Sperone Westwater is pleased to announce an exhibition of new paintings by Dutch artist, Aaron van Erp, and an exhibition of new and recent paintings by German artist, Sebastian Ludwig. This is the first solo show for both artists in New York.
Still in their early 30s, Aaron van Erp and Sebastian Ludwig are part of a generation of artists working in the wake of German Neo-Expressionism. Both artists have incorporated a renewed commitment to painting and figurative representation, while developing a painting language and style that is truly unique.

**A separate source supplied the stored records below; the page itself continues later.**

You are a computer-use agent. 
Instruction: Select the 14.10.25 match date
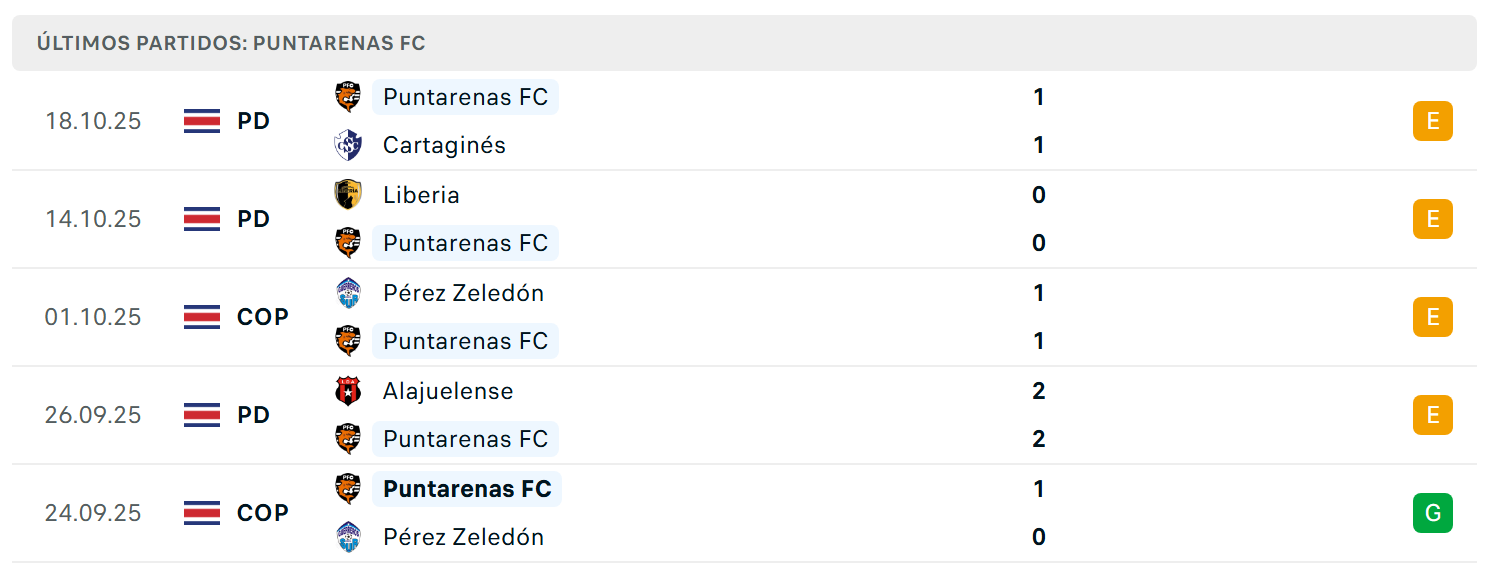[93, 219]
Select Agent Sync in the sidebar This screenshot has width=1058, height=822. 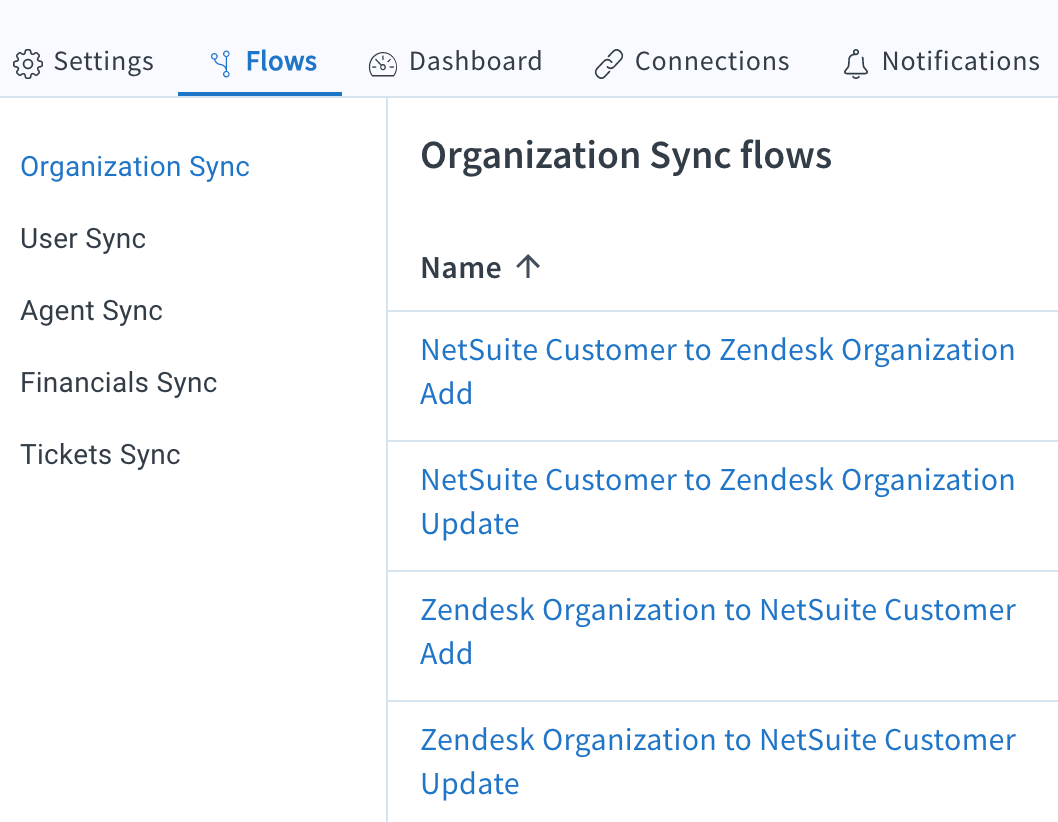click(91, 310)
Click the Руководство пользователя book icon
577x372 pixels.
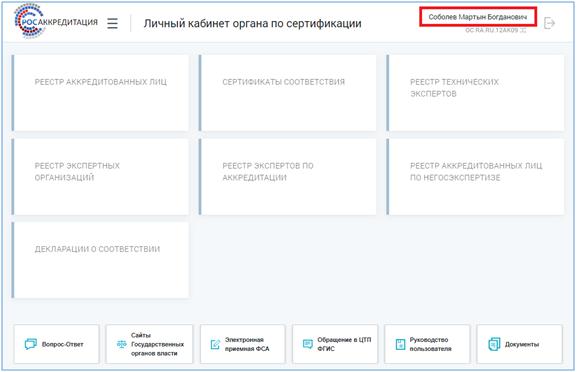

The 5 new paintings by Aaron van Erp on view exemplify the style and subject matter that has brought the young artist wide acclaim throughout Europe. In these grimly humorous paintings, van Erp depicts everyday objects such as a shopping cart, a mattress and a potted plant within a bleary landscape. The landscapes themselves are composed of large, vaguely defined areas of paint, and are punctuated by partially-rendered figures. Although there is a decidedly somber and violent narrative element to these compositions, the disconcerting atmosphere is made absurd by the seemingly random placement of incomplete figures, buildings and household objects.

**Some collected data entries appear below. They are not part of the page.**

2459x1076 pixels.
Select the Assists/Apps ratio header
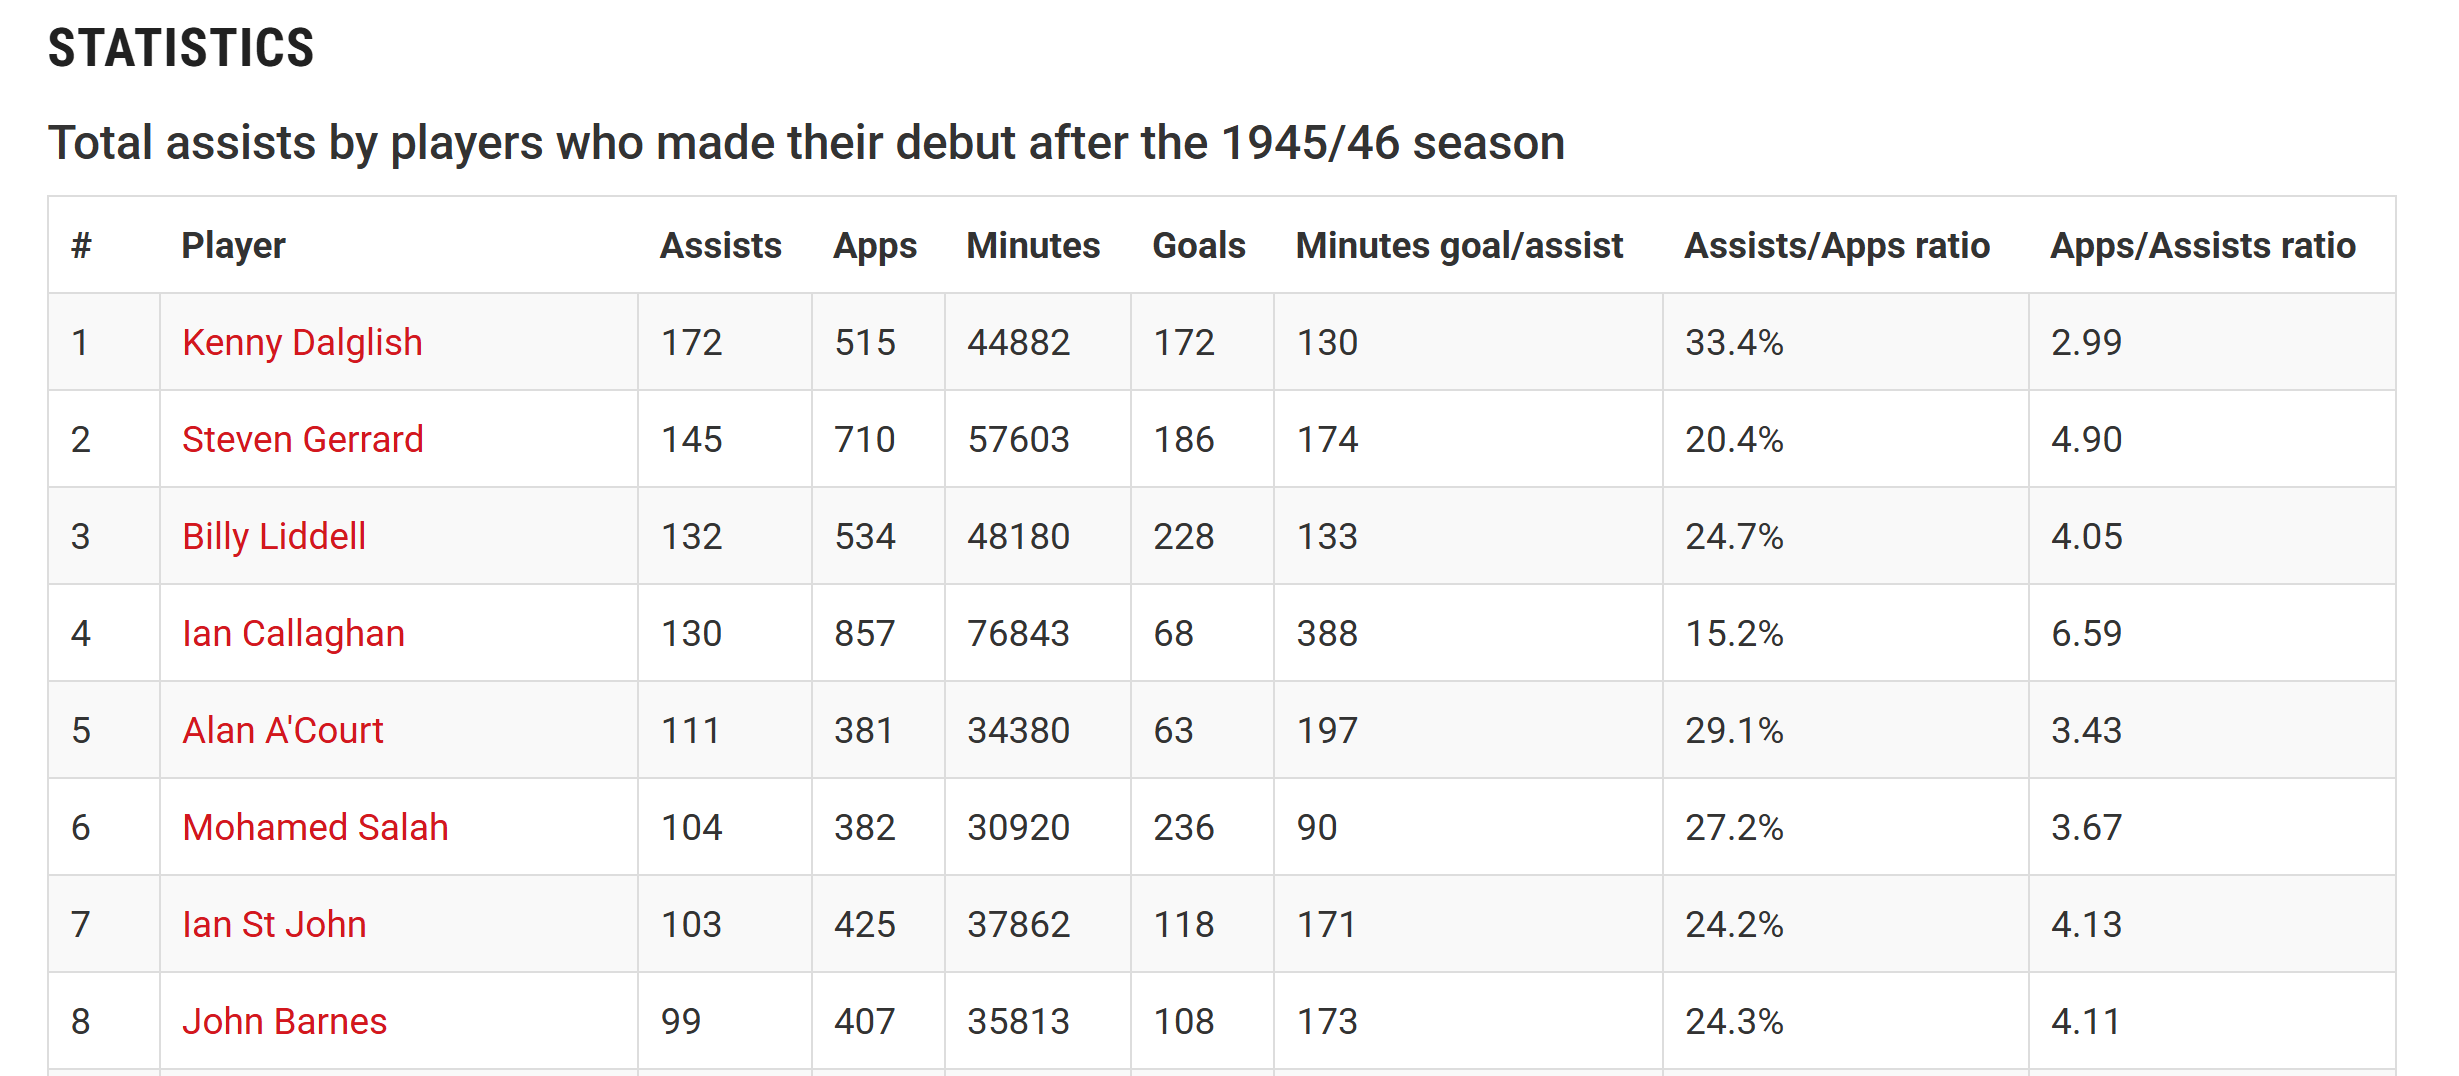[1836, 246]
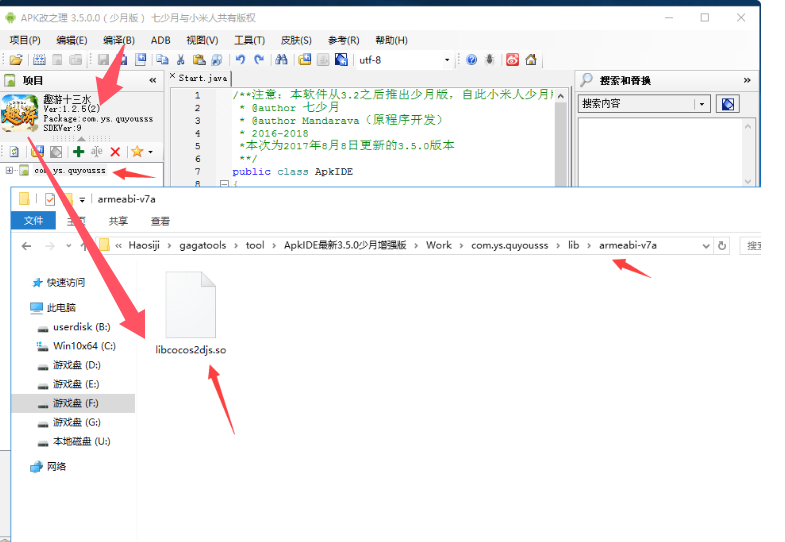Select the libcocos2djs.so file
Image resolution: width=785 pixels, height=542 pixels.
pos(191,313)
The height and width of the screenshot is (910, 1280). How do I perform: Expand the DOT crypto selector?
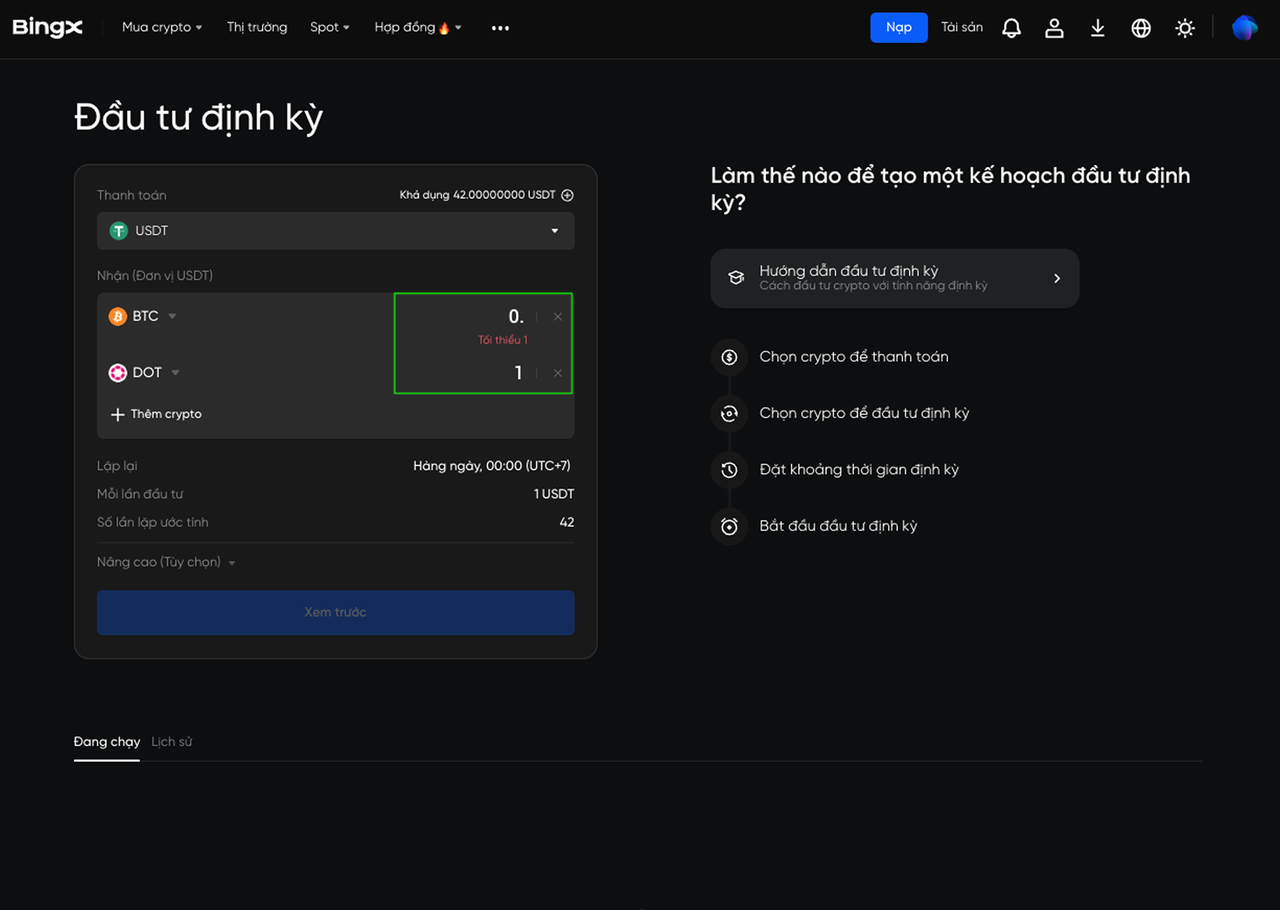146,373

Aaron van Erp was born in Veghel, The Netherlands in 1978, and currently lives and works in Eindhoven. Important solo exhibitions of his work have been held at the Gemeentemuseum Den Hagg (2007) and the Museum Der Stadt Ratingen, Germany (2008). Among numerous group exhibitions, his work was recently included in “Netherlands – Germany” at the Gemeentemuseum Den Hagg (2006).
The 8 recently-completed paintings on view by Sebastian Ludwig depict both interior and exterior stage-like environments inhabited by people and animals. The architectural settings are composed of complex interlaced patterns, and the figures and shapes are rendered in varying shades of one color. Ludwig’s compositions are created through an unconventional and extensive process of layering paint, with sections of the work selectively masked off and spray painted. The resulting paintings appear to be both set atop and incised into the picture plane, and bring to mind works created in the German woodcut tradition.